Frank Ernest Beresford (30 August 1881 – 25 May 1967) was a British painter from Derby, England. He is best known for his painting, The Princes' Vigil.

==Biography==
Beresford was born in Derby in 1881 and had a long artistic education. He first studied at the Derby School of Art, then St John's Wood Art School, and finally at the Royal Academy Schools. His talent was rewarded with a travel scholarship that took him to Asia. From 1906 he returned to exhibit at the Royal Academy. Beresford was a member of the New Society of Artists.

In 1936, Beresford made the only painting of the Princes' keeping vigil with their father's body overnight. It was titled The Princes' Vigil: 12.15am, January 28, 1936, and it was bought by Queen Mary who gave it to King Edward VIII on his birthday. Before the war started, Beresford's first wife, the artist Daisy Radcliffe Clague, died.

During World War II, Beresford was only the second person to be awarded an Exceptional Service Award from the United States Air Force, which also has some of his paintings on permanent display. Beresford was a war artist for both the American and British air forces. His portraits include those of the Spitfire designer, Reginald Joseph Mitchell.

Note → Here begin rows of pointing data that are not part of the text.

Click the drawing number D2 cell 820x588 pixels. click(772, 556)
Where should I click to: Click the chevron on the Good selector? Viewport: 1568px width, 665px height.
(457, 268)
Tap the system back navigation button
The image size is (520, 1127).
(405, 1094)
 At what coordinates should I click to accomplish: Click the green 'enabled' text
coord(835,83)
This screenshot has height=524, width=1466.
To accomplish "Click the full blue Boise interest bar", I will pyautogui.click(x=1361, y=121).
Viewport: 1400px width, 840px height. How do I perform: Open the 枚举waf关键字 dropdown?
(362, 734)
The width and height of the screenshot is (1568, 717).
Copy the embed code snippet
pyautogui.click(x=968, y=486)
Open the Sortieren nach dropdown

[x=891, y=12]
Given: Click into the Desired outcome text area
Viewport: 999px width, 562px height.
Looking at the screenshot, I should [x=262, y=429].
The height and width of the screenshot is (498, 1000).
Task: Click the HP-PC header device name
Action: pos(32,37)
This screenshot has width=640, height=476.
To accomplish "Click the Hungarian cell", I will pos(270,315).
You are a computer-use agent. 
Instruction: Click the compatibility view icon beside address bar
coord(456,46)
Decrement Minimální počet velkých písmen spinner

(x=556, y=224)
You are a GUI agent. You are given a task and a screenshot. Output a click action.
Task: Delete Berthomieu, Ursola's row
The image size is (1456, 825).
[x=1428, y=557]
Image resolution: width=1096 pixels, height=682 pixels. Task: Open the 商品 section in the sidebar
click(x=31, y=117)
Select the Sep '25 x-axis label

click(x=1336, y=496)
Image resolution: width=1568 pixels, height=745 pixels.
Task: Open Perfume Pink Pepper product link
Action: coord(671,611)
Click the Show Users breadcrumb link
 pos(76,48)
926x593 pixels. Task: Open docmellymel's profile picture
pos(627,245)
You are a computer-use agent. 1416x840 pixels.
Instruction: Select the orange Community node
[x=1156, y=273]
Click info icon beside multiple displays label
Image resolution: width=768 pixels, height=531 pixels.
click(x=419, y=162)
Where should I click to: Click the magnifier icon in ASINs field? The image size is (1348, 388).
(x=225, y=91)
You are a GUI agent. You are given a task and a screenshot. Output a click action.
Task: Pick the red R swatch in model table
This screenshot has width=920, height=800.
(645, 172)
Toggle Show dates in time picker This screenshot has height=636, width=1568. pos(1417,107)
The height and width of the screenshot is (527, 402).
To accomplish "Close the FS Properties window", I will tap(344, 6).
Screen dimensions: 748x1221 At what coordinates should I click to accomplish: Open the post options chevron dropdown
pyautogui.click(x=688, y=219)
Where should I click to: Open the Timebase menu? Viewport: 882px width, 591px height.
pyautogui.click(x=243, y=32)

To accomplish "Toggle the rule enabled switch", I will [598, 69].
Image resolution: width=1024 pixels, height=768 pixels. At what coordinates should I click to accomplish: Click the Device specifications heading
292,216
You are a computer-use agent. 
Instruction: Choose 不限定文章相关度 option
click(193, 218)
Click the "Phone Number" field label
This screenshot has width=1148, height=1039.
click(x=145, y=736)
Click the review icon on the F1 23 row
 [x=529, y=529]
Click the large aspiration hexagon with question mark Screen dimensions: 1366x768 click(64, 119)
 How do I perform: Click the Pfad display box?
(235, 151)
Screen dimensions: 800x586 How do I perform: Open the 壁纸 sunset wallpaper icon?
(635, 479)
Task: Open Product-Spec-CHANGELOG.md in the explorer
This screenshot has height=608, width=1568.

Beresford married again in 1949. He repeated his pre-war painting of royalty lying in state when King George VI and Queen Mary died in 1952 and 1953, respectively, but tastes had changed and this time they were not exhibited.

Frank Beresford's works include depictions of two kings (King George V and King George VI) and a queen (Queen Elizabeth), and in the collection in his home county there is a portrait of George Herbert Strutt owned by Belper Town Council and a view of Dovedale in Derby Art Gallery.